§ **Location data for words and elements**:
* Start *
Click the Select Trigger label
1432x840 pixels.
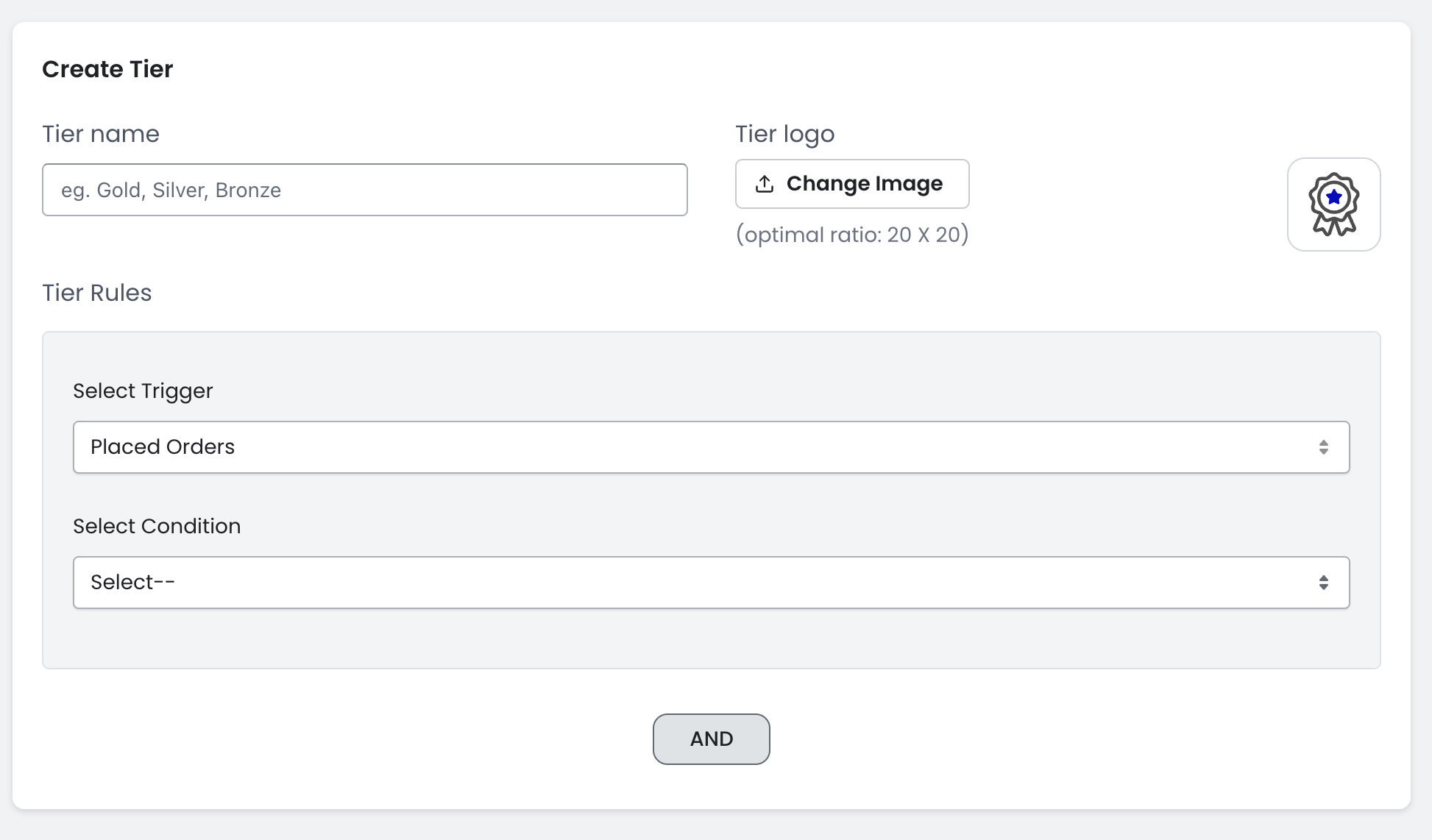click(143, 391)
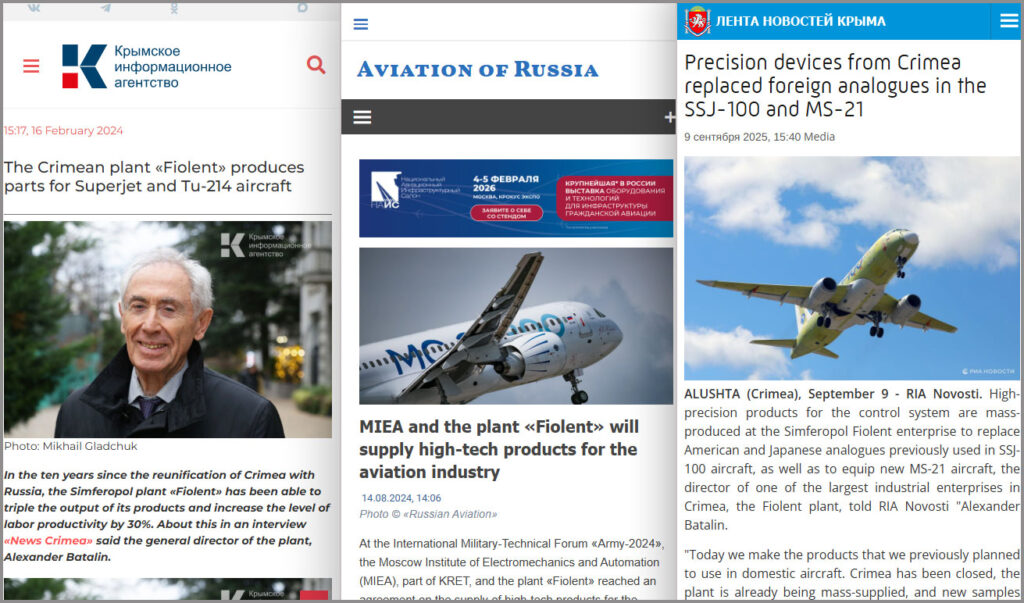Click the red search magnifier icon

[316, 65]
* End *
Reproduce every line of the records above word for word, leaving out the pictures.

Click the Select Trigger label
1432x840 pixels.
click(143, 391)
Click the red search magnifier icon

[316, 65]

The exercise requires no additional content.